X-energy and the Dow Texas plant#

X-energy, the high-temperature gas-cooled reactor company, signed a 2023 agreement with Dow Chemical for a four-pack of Xe-100 reactors at Dow’s Seadrift, Texas petrochemical site, providing both electricity and process heat for the manufacturing complex. The 2024 follow-on filings advanced the licensing work, and the project is moving toward construction in the late 2020s. The Dow-X-energy deal is the canonical example of an SMR sold to a large industrial customer for process-heat applications that conventional gigawatt-scale nuclear does not address. Amazon Web Services led a billion-dollar funding round for X-energy in October 2024, positioning the company to serve the AWS-Talen and adjacent datacentre opportunities.
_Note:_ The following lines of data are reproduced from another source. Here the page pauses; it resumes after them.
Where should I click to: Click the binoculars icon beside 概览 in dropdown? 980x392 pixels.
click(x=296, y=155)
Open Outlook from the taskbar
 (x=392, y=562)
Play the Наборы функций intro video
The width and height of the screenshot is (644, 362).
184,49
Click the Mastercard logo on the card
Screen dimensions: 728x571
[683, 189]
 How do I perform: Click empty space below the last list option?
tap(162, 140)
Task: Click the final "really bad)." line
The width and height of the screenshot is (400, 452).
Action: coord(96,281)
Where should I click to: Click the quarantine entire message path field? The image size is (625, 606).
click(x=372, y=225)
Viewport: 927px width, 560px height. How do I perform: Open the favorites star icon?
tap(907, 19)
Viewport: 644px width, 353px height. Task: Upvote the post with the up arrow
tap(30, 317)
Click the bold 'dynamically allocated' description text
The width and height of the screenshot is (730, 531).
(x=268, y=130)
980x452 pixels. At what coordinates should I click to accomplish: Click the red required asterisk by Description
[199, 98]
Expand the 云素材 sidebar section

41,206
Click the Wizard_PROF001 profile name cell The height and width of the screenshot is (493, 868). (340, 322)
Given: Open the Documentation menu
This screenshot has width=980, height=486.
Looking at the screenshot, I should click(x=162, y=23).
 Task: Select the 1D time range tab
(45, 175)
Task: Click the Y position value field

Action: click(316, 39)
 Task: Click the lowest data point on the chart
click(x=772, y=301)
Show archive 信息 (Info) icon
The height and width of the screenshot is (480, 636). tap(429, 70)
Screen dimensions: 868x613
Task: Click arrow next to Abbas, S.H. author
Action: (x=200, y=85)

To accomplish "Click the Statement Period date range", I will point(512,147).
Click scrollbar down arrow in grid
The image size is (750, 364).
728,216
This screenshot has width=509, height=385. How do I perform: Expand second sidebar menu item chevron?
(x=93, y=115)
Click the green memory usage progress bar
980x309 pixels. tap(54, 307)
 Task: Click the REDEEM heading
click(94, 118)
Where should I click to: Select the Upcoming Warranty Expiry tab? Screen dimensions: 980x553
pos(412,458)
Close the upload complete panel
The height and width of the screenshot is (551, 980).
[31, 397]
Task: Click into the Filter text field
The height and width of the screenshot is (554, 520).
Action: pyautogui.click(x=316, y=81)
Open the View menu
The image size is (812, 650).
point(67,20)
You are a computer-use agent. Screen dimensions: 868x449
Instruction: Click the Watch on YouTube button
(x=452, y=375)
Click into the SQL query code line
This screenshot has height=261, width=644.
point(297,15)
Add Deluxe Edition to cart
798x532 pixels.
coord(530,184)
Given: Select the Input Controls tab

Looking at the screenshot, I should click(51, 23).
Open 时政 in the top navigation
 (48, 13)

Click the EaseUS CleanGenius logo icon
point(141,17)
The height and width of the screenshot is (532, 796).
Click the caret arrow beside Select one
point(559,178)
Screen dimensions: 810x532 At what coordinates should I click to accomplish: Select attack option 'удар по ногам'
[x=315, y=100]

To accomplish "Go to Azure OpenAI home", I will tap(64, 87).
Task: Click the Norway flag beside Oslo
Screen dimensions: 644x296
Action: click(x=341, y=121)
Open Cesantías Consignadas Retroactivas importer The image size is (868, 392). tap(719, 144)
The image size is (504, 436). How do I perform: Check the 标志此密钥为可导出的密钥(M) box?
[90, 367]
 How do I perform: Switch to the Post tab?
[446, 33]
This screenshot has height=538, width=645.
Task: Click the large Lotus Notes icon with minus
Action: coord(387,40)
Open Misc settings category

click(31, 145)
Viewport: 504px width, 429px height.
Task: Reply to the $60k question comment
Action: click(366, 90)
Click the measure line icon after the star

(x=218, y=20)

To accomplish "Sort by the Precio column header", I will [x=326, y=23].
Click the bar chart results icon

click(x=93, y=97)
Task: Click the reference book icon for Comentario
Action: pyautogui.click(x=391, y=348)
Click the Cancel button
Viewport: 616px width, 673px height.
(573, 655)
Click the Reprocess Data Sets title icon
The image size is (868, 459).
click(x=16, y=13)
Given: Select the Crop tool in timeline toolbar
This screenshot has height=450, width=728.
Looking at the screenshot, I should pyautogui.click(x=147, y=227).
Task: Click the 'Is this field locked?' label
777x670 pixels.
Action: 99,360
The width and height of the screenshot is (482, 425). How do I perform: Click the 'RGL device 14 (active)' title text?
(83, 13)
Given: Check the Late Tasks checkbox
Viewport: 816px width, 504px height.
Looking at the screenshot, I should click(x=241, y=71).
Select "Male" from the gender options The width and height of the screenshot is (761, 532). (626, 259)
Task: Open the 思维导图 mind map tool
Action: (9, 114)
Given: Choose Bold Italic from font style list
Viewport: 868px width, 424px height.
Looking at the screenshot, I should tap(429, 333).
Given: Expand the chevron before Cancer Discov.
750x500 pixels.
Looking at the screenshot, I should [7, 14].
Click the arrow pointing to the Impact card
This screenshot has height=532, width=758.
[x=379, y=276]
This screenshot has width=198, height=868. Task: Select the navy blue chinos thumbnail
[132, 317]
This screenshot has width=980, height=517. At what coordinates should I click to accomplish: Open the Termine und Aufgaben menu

Oklo and the microreactor track#

Oklo, the Silicon Valley-backed microreactor company that went public via SPAC in May 2024, takes a different approach to the SMR thesis. The Aurora reactor is much smaller — 15 to 50 megawatts versus 300-plus for NuScale or BWRX-300 — and aims at remote-industrial and behind-the-meter datacentre applications where the alternative is diesel generation or grid extension. Oklo received DOE site approval at Idaho National Laboratory in 2019, had its initial NRC licence application rejected in 2022, and resubmitted in late 2025 after a redesign and a build-out of the licensing team. The 2024 Sam Altman-led SPAC raise gave the company the capital runway to push through the second-attempt licensing process. The first Aurora deployment is targeted for the late 2020s.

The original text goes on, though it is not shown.